Summary — HB 4241 (Michigan Strategic Fund Act amendment)
Status and sponsors
- Introduced March 13, 2025 by Rep. Mike Hoadley (original filing March 10 also noted).
- Adds section 7c to the Michigan Strategic Fund Act (1984 PA 270; MCL 125.2001–125.2094).
- Passed the House (Roll Call #87 — Yeas 66, Nays 44) on May 6, 2025; referred to the Senate Committee on Government Operations (May 13, 2025).
- Companion bills: SB 1795 and HB 4551.
Purpose
- To prohibit the Michigan Strategic Fund (MSF) and entities that receive or distribute MSF-administered economic incentives from knowingly providing incentives to, or for the benefit of, certain foreign-controlled entities associated with specified foreign countries of concern.
Key provisions
- Prohibition: MSF may not knowingly enter into an agreement for an "economic incentive" with a "foreign entity."
- Definitions:
- "Foreign country of concern": specifically lists the People’s Republic of China, Russian Federation, Iran, North Korea, Cuba, the Venezuelan regime of Nicolás Maduro, and Syria, and entities under significant control of those listed.

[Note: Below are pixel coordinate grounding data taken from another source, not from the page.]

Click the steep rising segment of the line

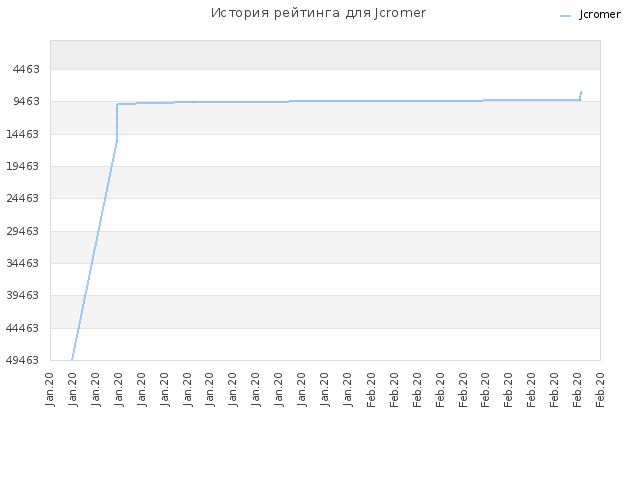(95, 249)
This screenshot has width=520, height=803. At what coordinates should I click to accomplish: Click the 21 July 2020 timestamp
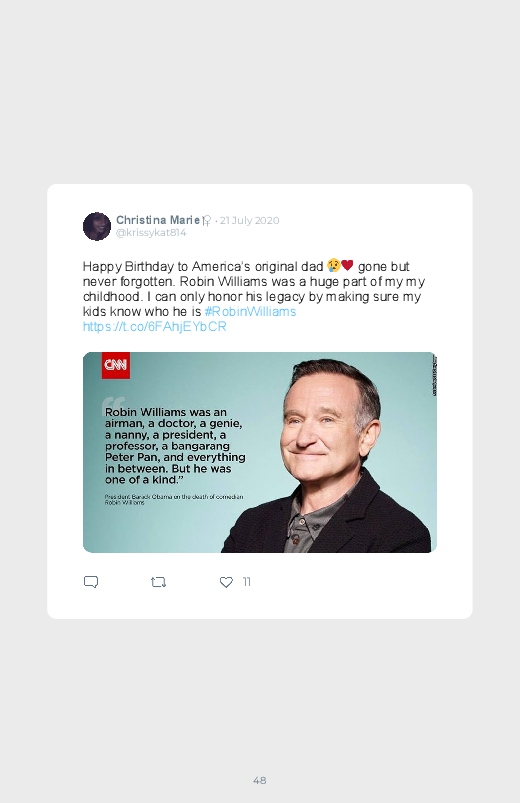point(249,220)
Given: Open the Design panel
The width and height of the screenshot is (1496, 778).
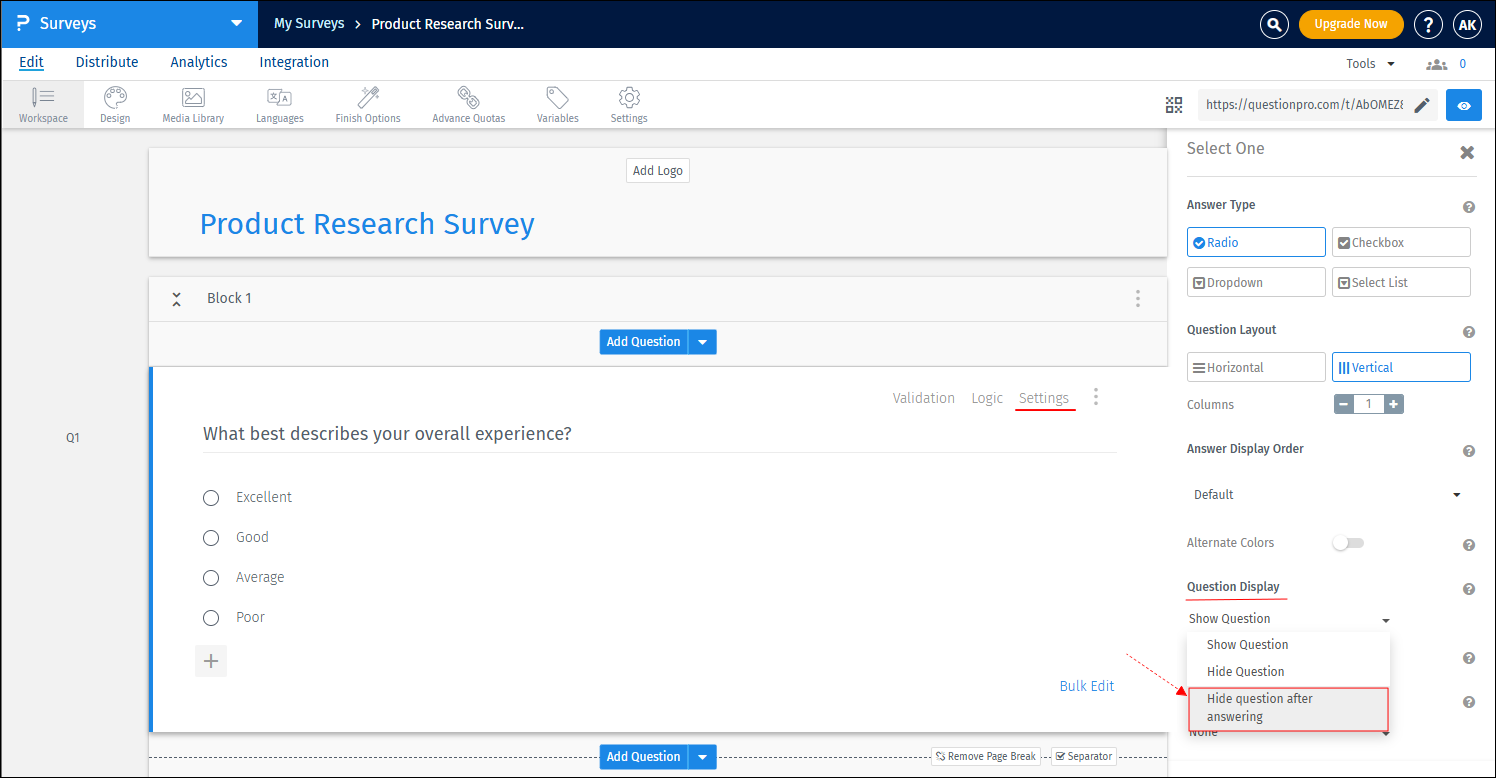Looking at the screenshot, I should tap(114, 103).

- "Foreign entity": one that is owned or controlled by a government of concern; organized under the laws of, or has principal place of business in, a country of concern; or is a subsidiary of such an entity.
- "Controlled by": presumption of control where a government directly or indirectly holds ≥25% voting interest or is entitled to ≥25% of profits.
- "Economic incentive": broadly includes all MSF‑administered programs or programs requiring MSF certification/approval — e.g., grants, loans, other assistance.
- Affidavit requirement: Before awarding any economic incentive, MSF must require an applicant/recipient to submit an affidavit, under penalty of perjury, attesting they are not a foreign entity (form/manner prescribed by MSF).
- Downstream obligations: Any person (including government entities) that distributes or receives an economic incentive must not knowingly distribute it to or use it for the benefit of a foreign entity, must obtain the same affidavit from downstream recipients, and must forward affidavits to MSF.
- Rulemaking: MSF must promulgate rules under the Administrative Procedures Act to implement the section.
- Penalty note: Perjury on the affidavit would be a felony (up to 15 years), as noted in accompanying fiscal analysis.
Who is affected
- MSF and all applicants for MSF-administered economic incentives.
- Intermediary distributors and recipients of incentives (local units of government, development corporations, public/private entities, colleges/universities, lenders, etc.).
- Entities owned/controlled by, organized in, or with principal operations in the listed countries, and subsidiaries or joint ventures with material ownership/ control by such entities.
Fiscal and practical impacts
- House Fiscal Agency: no direct fiscal impact to MSF; minimal administrative costs for compliance and rulemaking expected.
- Indeterminate state/local fiscal impacts possible related to enforcement and potential criminal prosecutions; HFA notes incarceration and supervision cost metrics as context for perjury enforcement costs.
Effect
- Establishes a statutory vetting and prohibition regime intended to prevent state economic incentives from benefiting entities tied to specified foreign governments.